(Stored items)

========

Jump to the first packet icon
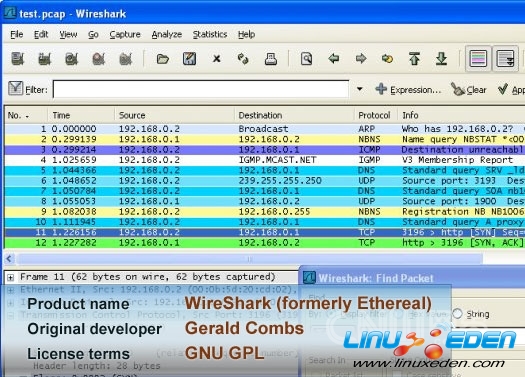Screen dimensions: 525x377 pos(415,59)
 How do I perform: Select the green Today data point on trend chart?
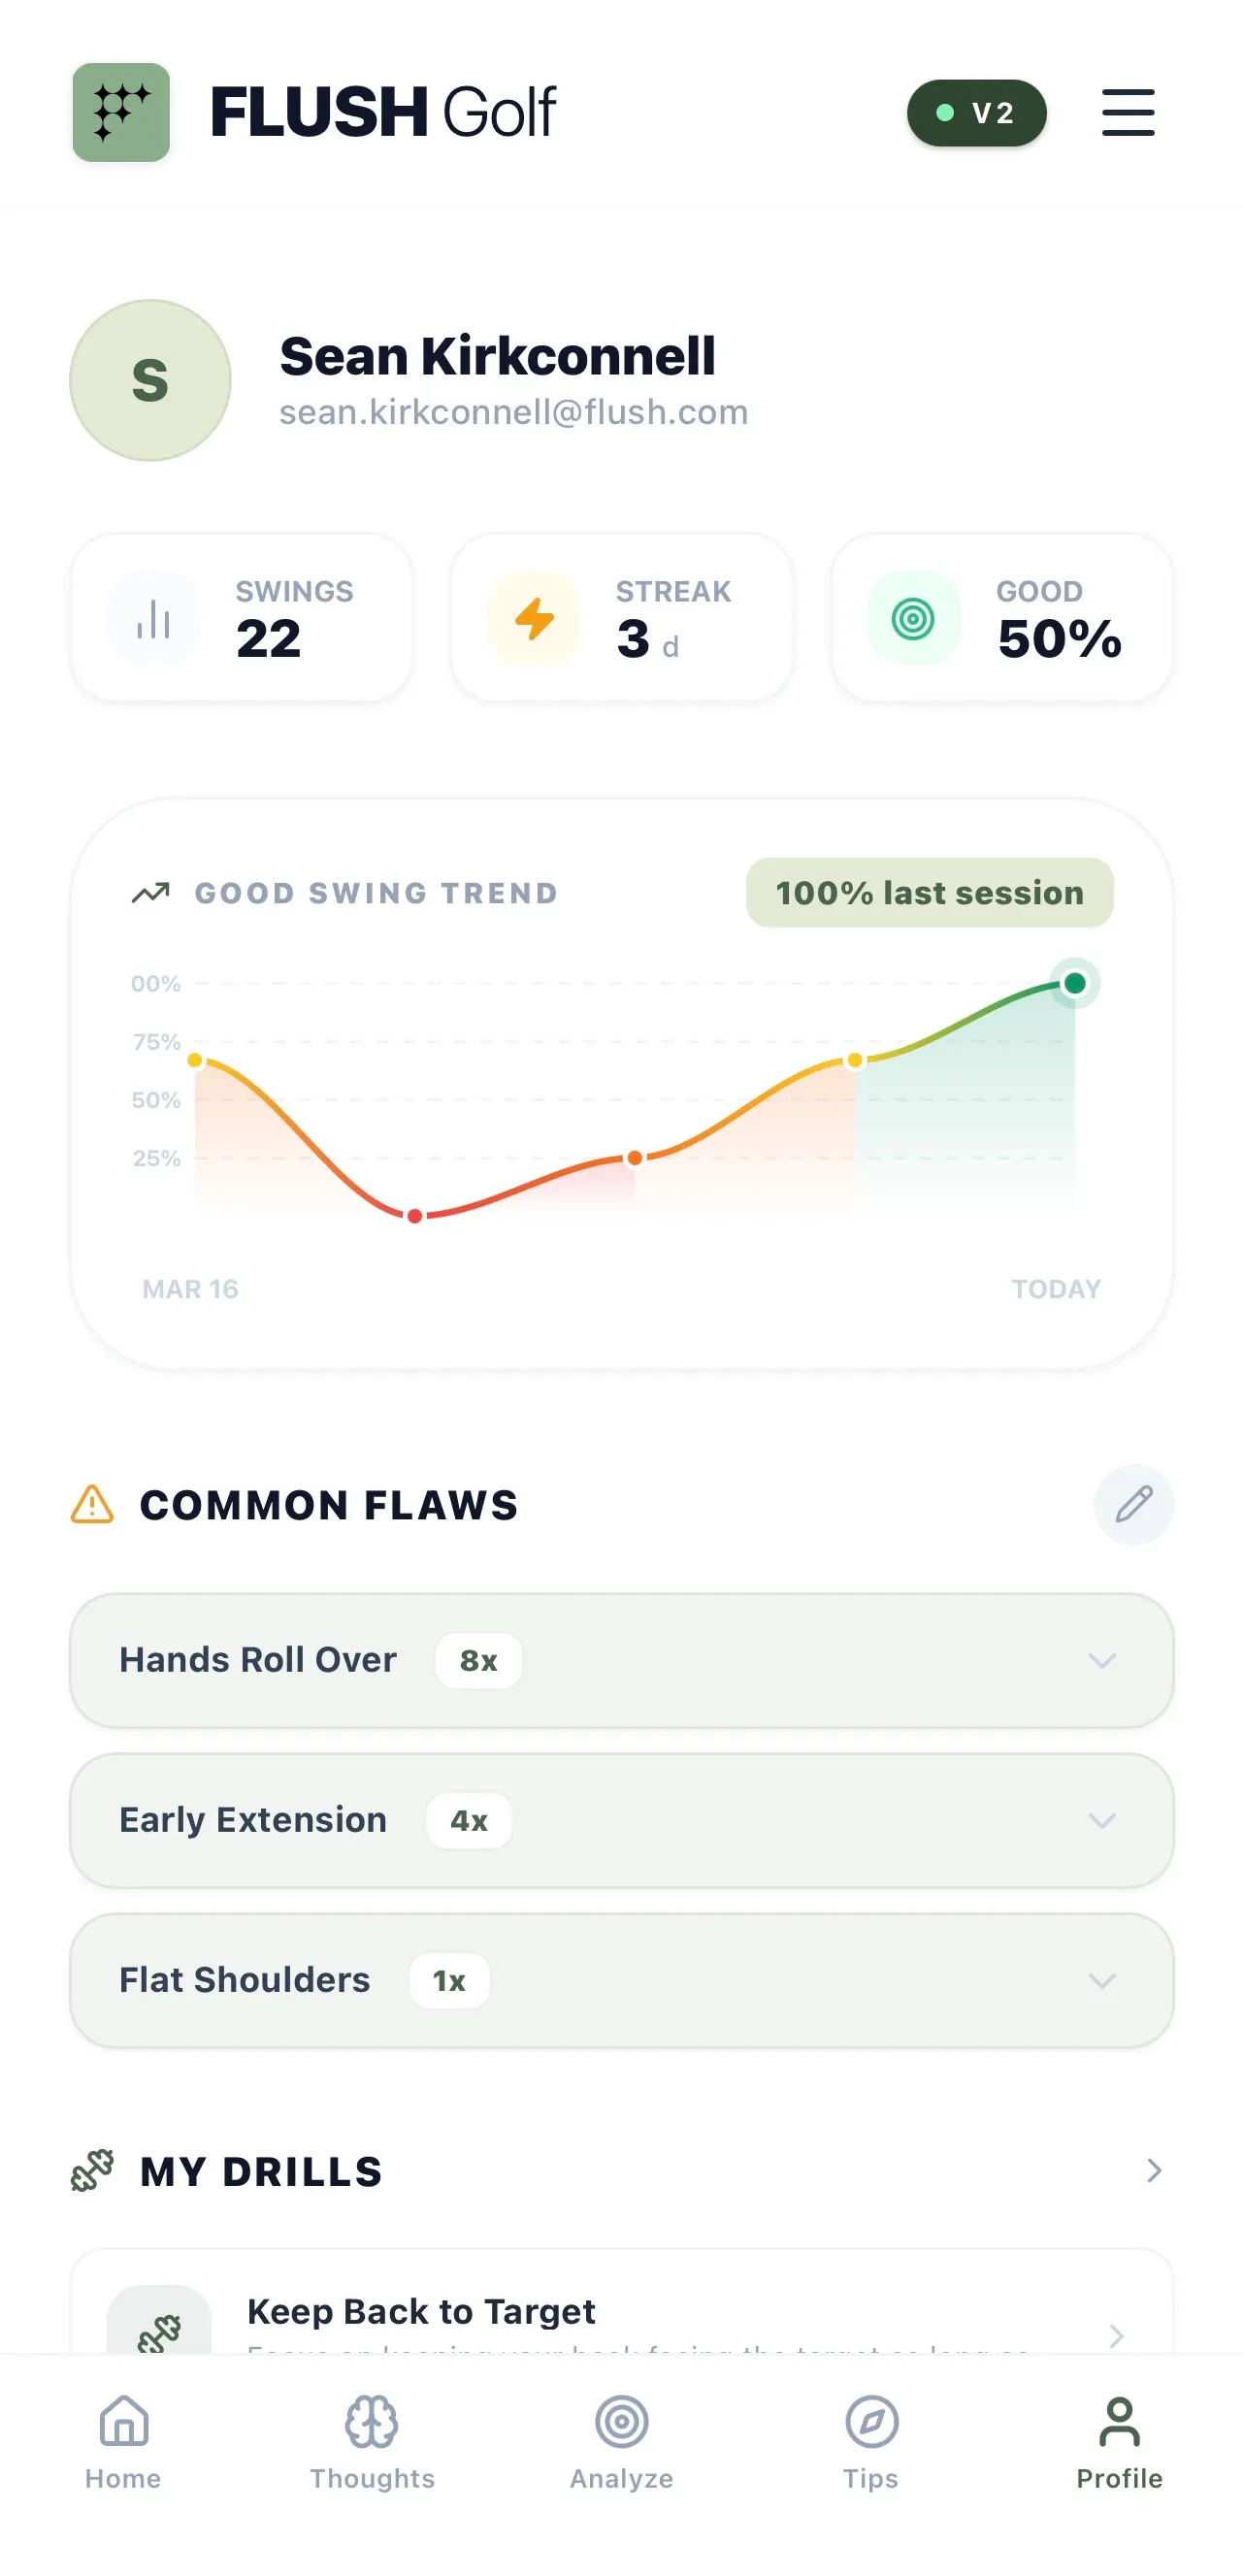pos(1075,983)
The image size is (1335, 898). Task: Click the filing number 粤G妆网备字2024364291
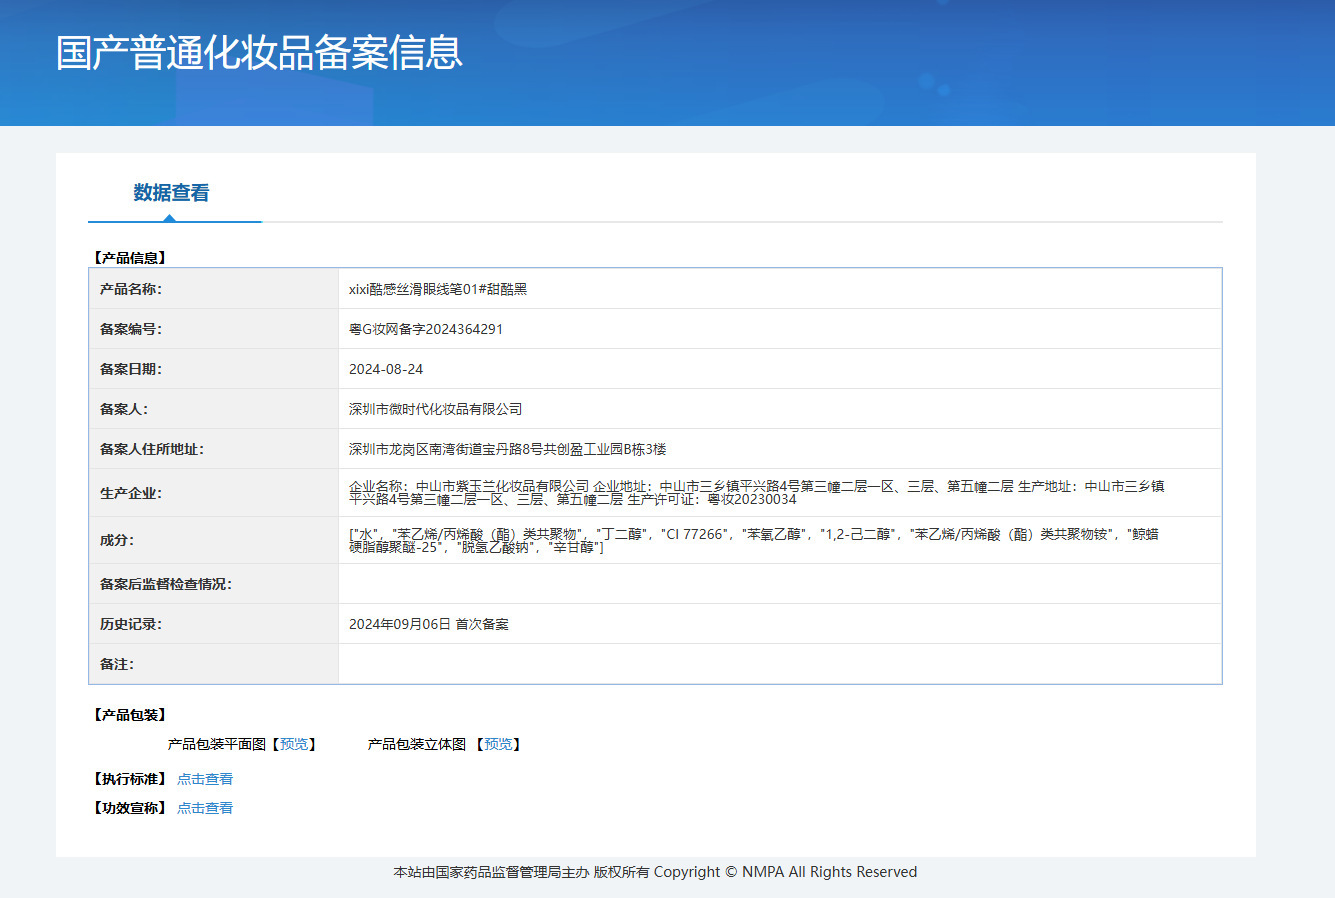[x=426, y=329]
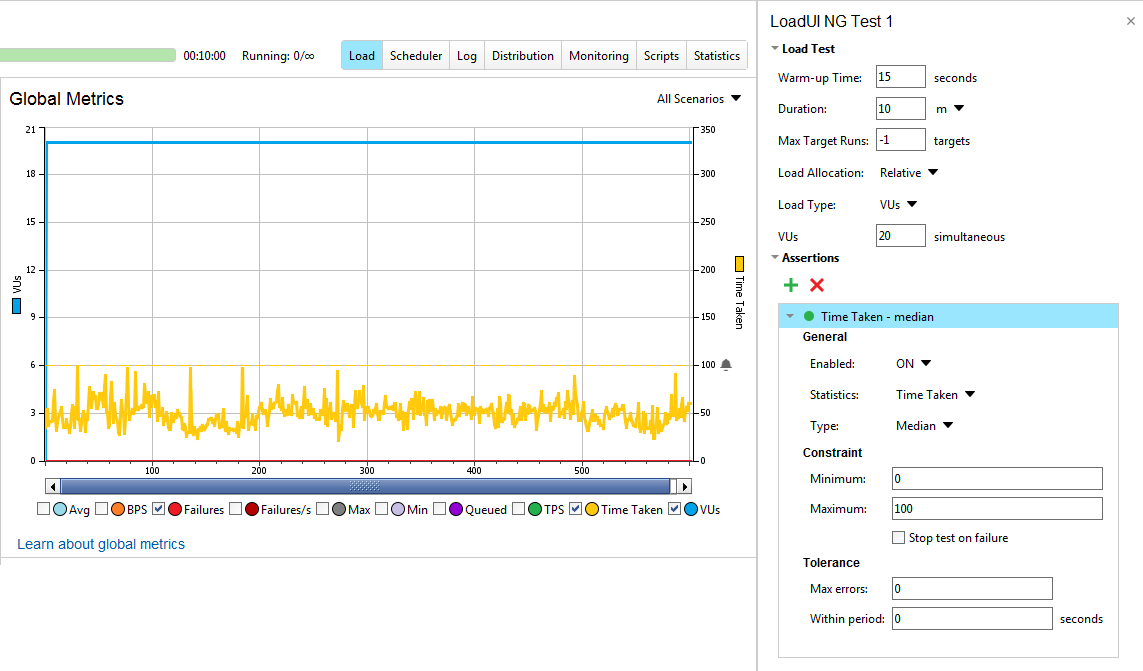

========

## Brief
Every record above should be transcribed exactly; the pictures stay out of the copy.

## Exercise answer
Jump to the first packet icon
Screen dimensions: 525x377 pos(415,59)
 How do I perform: Select the green Today data point on trend chart?
pos(1075,983)
The image size is (1335, 898). Task: Click the filing number 粤G妆网备字2024364291
[x=426, y=329]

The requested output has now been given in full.